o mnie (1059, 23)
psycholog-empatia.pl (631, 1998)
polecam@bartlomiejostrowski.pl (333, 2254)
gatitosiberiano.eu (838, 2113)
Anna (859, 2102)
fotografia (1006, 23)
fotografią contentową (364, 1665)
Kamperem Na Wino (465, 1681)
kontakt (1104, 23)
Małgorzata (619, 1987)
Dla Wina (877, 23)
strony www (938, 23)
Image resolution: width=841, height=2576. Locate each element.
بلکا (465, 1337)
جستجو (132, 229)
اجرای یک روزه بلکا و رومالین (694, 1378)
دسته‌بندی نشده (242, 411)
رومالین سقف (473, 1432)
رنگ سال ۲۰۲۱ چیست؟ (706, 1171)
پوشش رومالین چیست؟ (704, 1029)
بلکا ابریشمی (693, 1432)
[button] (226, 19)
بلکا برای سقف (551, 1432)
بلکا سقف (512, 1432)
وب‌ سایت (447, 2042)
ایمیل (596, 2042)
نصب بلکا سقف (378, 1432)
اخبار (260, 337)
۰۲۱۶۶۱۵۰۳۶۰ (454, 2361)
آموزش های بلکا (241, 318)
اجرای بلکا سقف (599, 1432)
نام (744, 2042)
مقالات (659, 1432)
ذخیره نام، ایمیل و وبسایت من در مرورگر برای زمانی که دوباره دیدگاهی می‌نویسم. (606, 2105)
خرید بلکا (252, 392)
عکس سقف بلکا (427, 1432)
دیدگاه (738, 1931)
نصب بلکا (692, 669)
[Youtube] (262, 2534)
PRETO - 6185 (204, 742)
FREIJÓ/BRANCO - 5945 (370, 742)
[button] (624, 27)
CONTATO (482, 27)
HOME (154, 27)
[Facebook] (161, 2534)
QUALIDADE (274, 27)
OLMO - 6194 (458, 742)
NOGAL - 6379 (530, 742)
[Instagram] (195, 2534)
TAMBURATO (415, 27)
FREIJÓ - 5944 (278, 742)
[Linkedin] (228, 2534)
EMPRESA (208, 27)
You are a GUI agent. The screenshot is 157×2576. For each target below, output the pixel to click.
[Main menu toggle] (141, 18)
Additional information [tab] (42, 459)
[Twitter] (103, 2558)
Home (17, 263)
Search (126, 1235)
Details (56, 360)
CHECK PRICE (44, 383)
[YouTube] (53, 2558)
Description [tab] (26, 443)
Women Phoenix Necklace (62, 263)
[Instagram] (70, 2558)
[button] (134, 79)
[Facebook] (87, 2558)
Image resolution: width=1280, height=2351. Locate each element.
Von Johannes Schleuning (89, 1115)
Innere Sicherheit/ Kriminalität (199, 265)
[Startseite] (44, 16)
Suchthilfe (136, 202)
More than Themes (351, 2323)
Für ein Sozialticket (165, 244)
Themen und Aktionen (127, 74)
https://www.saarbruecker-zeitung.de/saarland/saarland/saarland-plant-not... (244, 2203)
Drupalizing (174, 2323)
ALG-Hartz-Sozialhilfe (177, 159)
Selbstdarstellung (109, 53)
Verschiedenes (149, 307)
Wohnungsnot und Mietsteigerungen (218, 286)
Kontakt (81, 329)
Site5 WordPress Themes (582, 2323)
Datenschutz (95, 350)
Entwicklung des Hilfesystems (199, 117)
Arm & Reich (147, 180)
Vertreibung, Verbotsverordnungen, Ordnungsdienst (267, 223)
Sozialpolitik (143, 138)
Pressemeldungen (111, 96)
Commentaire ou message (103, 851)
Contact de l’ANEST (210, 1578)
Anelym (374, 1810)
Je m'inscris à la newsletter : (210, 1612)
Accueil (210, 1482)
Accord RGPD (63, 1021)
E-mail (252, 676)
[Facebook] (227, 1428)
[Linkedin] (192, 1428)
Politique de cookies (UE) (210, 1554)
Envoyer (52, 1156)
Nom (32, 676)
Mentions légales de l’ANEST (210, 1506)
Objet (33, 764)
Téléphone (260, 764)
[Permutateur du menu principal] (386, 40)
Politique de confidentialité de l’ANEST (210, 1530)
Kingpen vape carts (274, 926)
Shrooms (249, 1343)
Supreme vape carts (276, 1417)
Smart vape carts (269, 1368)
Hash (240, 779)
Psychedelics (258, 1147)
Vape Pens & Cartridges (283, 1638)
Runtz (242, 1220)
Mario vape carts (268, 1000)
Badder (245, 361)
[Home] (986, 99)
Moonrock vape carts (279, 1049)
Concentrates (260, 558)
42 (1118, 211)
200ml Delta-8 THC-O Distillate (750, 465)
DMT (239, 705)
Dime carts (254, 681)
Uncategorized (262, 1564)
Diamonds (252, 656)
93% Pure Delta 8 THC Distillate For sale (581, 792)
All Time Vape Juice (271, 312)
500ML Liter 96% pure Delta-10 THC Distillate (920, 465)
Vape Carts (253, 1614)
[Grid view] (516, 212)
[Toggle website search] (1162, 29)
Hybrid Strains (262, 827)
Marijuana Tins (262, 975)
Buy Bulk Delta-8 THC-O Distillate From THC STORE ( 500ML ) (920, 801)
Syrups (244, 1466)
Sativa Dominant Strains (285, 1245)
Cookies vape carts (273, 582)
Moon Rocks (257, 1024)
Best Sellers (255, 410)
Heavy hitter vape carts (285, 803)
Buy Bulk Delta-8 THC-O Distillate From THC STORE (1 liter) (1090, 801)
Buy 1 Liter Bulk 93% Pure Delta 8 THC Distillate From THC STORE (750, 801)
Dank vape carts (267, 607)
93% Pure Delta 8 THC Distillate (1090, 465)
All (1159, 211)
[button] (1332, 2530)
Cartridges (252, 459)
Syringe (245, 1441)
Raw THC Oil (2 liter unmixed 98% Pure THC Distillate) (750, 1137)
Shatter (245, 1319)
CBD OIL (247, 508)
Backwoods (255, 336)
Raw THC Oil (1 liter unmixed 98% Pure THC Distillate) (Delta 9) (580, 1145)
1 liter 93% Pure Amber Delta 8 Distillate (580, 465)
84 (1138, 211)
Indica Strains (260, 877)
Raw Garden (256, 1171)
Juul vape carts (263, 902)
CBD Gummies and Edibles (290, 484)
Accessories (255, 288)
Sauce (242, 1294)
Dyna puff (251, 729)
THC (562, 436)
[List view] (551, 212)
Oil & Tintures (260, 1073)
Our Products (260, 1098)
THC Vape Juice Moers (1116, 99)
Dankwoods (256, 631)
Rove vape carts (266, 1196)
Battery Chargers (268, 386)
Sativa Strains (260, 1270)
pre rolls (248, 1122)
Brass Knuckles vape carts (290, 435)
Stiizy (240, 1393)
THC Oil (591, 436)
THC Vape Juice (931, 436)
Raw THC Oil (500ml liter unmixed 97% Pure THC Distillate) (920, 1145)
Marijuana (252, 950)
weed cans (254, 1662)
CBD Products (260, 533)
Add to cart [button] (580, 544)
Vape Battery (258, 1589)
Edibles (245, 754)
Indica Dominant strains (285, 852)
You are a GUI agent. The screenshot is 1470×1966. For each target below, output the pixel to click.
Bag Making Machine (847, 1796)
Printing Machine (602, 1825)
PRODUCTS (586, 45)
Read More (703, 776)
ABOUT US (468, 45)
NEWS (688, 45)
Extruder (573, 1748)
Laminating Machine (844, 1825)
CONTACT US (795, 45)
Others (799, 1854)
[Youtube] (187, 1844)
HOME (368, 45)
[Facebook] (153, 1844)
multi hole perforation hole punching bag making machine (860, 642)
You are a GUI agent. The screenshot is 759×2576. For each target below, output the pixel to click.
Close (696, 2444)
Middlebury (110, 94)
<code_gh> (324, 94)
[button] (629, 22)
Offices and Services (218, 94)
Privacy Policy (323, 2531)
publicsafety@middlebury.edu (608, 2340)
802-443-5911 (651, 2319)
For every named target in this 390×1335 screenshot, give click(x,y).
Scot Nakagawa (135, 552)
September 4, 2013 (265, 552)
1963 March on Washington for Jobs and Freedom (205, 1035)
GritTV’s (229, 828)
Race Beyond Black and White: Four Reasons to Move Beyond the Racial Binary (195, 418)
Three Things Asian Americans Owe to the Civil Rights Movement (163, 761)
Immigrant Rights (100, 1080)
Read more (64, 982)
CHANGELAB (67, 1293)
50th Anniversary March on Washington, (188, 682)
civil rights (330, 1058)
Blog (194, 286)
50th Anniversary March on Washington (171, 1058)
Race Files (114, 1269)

━━━━━━━━━━━━━━━━━━━━

WORK TO COMPLETE:
Using the listing above, return word for word each line from the one that has "Backwoods (255, 336)" through the one that has "pre rolls (248, 1122)", and no line outside that range.

OUTPUT FOR THIS EXERCISE:
Backwoods (255, 336)
Raw THC Oil (1 liter unmixed 98% Pure THC Distillate) (Delta 9) (580, 1145)
1 liter 93% Pure Amber Delta 8 Distillate (580, 465)
84 (1138, 211)
Indica Strains (260, 877)
Raw Garden (256, 1171)
Juul vape carts (263, 902)
CBD Gummies and Edibles (290, 484)
Accessories (255, 288)
Sauce (242, 1294)
Dyna puff (251, 729)
THC (562, 436)
[List view] (551, 212)
Oil & Tintures (260, 1073)
Our Products (260, 1098)
THC Vape Juice Moers (1116, 99)
Dankwoods (256, 631)
Rove vape carts (266, 1196)
Battery Chargers (268, 386)
Sativa Strains (260, 1270)
pre rolls (248, 1122)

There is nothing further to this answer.